Optimal Binning for Numerical Variables using Dynamic Programming — optimal_binning_numerical

Performs optimal binning for numerical variables using a Dynamic Programming approach. It creates optimal bins for a numerical feature based on its relationship with a binary target variable, maximizing the predictive power while respecting user-defined constraints and enforcing monotonicity.

Usage

optimal_binning_numerical_dp(
  target,
  feature,
  min_bins = 3L,
  max_bins = 5L,
  bin_cutoff = 0.05,
  max_n_prebins = 20L,
  convergence_threshold = 1e-06,
  max_iterations = 1000L,
  monotonic_trend = "auto"
)

Arguments

target: An integer vector of binary target values (0 or 1).
feature: A numeric vector of feature values.
min_bins: Minimum number of bins (default: 3).
max_bins: Maximum number of bins (default: 5).
bin_cutoff: Minimum proportion of total observations for a bin to avoid being merged (default: 0.05).
max_n_prebins: Maximum number of pre-bins before the optimization process (default: 20).
convergence_threshold: Convergence threshold for the algorithm (default: 1e-6).
max_iterations: Maximum number of iterations allowed (default: 1000).
monotonic_trend: Monotonicity direction. One of 'auto', 'ascending', 'descending', or 'none' (default: 'auto').

Value

A list containing the following elements:

id: Numeric vector of bin identifiers (1 to n).
bin: Character vector of bin ranges.
woe: Numeric vector of Weight of Evidence (WoE) values for each bin.
iv: Numeric vector of Information Value (IV) for each bin.
count: Numeric vector of total observations in each bin.
count_pos: Numeric vector of positive target observations in each bin.
count_neg: Numeric vector of negative target observations in each bin.
event_rate: Numeric vector of event rates (proportion of positive events) in each bin.
cutpoints: Numeric vector of cut points to generate the bins.
total_iv: Total Information Value across all bins.
converged: Logical indicating if the algorithm converged.
iterations: Integer number of iterations run by the algorithm.
execution_time_ms: Execution time in milliseconds.
monotonic_trend: The monotonic trend used ('auto', 'ascending', 'descending', 'none').

Details

The Dynamic Programming algorithm for numerical variables works as follows:

Create initial pre-bins based on equal-frequency binning of the feature distribution
Calculate bin statistics: counts, event rates, WoE, and IV
If monotonicity is required, determine the appropriate trend:
- In 'auto' mode: Calculate correlation between feature and target to choose direction
- In 'ascending'/'descending' mode: Use the specified direction
Enforce monotonicity by merging adjacent bins that violate the monotonic trend
Ensure bin constraints are met:
- If exceeding max_bins: Merge bins with the smallest WoE difference
- Handle rare bins: Merge bins with fewer than bin_cutoff proportion of observations
Calculate final statistics for the optimized bins

The Weight of Evidence (WoE) measures the predictive power of each bin and is calculated as:

$$WoE = \ln\left(\frac{\text{Distribution of Events}}{\text{Distribution of Non-Events}}\right)$$

The Information Value (IV) for each bin is calculated as:

$$IV = (\text{Distribution of Events} - \text{Distribution of Non-Events}) \times WoE$$

The total IV is the sum of bin IVs and measures the overall predictive power of the feature.
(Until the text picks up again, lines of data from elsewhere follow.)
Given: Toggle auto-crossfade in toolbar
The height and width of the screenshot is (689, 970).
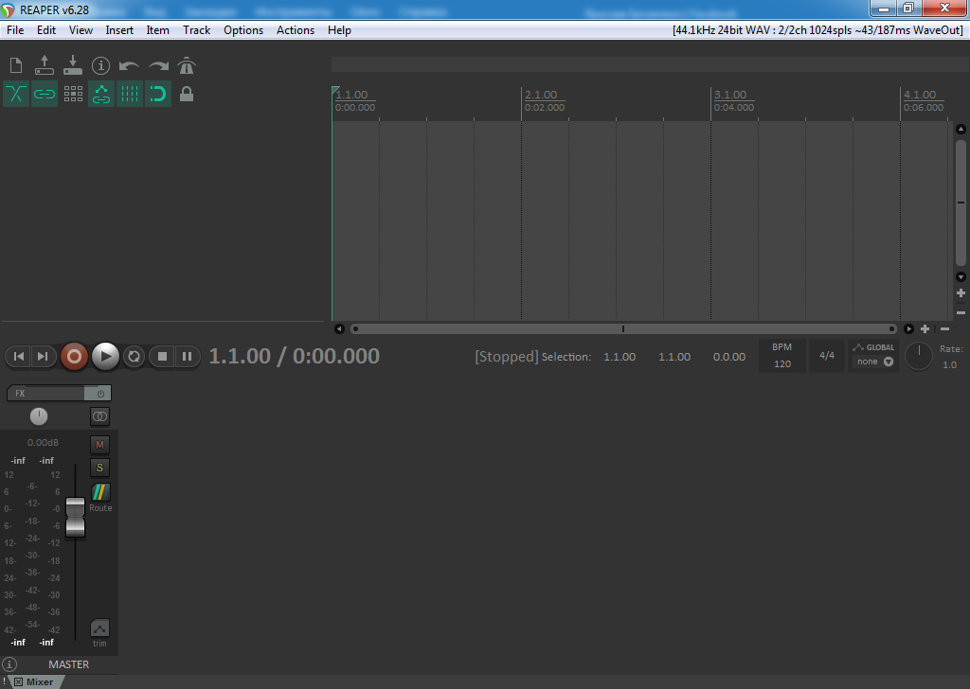Looking at the screenshot, I should coord(16,94).
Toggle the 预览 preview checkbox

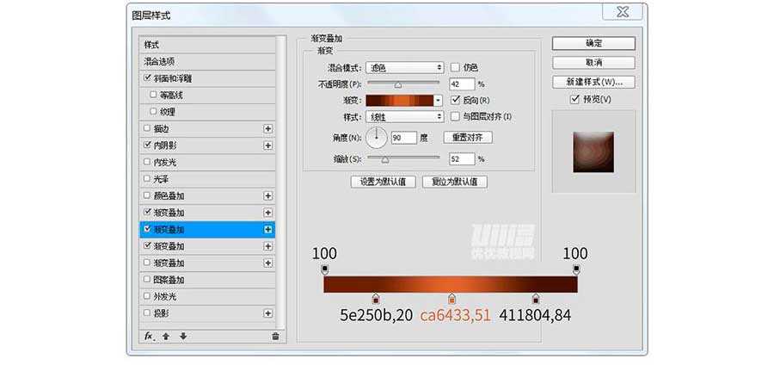(575, 99)
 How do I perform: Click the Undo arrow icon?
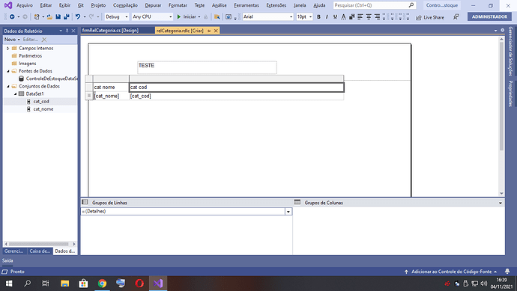pyautogui.click(x=78, y=16)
This implementation is based on the methodology described in:

Navas-Palencia, G. (2022). "OptBinning: Mathematical Optimization for Optimal Binning". Journal of Open Source Software, 7(74), 4101.
Siddiqi, N. (2017). "Intelligent Credit Scoring: Building and Implementing Better Credit Risk Scorecards". John Wiley & Sons, 2nd Edition.
Thomas, L.C., Edelman, D.B., & Crook, J.N. (2017). "Credit Scoring and Its Applications". SIAM, 2nd Edition.
Kotsiantis, S.B., & Kanellopoulos, D. (2006). "Discretization Techniques: A recent survey". GESTS International Transactions on Computer Science and Engineering, 32(1), 47-58.

Monotonicity constraints are particularly important in credit scoring and risk modeling applications, as they ensure that the model behaves in an intuitive and explainable way.

Examples

# Create sample data
set.seed(123)
n <- 1000
target <- sample(0:1, n, replace = TRUE)
feature <- rnorm(n)

# Run optimal binning
result <- optimal_binning_numerical_dp(target, feature, min_bins = 2, max_bins = 4)

# Print results
print(result)
#> $id
#> [1] 1 2 3 4
#> 
#> $bin
#> [1] "(-Inf;-1.691862]"     "(-1.691862;0.031526]" "(0.031526;1.651915]" 
#> [4] "(1.651915;+Inf]"     
#> 
#> $woe
#> [1]  0.18434380  0.02400115  0.01511220 -0.55136299
#> 
#> $iv
#> [1] 0.0016962072 0.0002592498 0.0001027778 0.0147786563
#> 
#> $count
#> [1]  50 450 450  50
#> 
#> $count_pos
#> [1]  27 225 224  18
#> 
#> $count_neg
#> [1]  23 225 226  32
#> 
#> $event_rate
#> [1] 0.5400000 0.5000000 0.4977778 0.3600000
#> 
#> $cutpoints
#> [1] -1.691862  0.031526  1.651915
#> 
#> $total_iv
#> [1] 0.01683689
#> 
#> $converged
#> [1] TRUE
#> 
#> $iterations
#> [1] 17
#> 
#> $execution_time_ms
#> [1] 0
#> 
#> $monotonic_trend
#> [1] "descending"
#>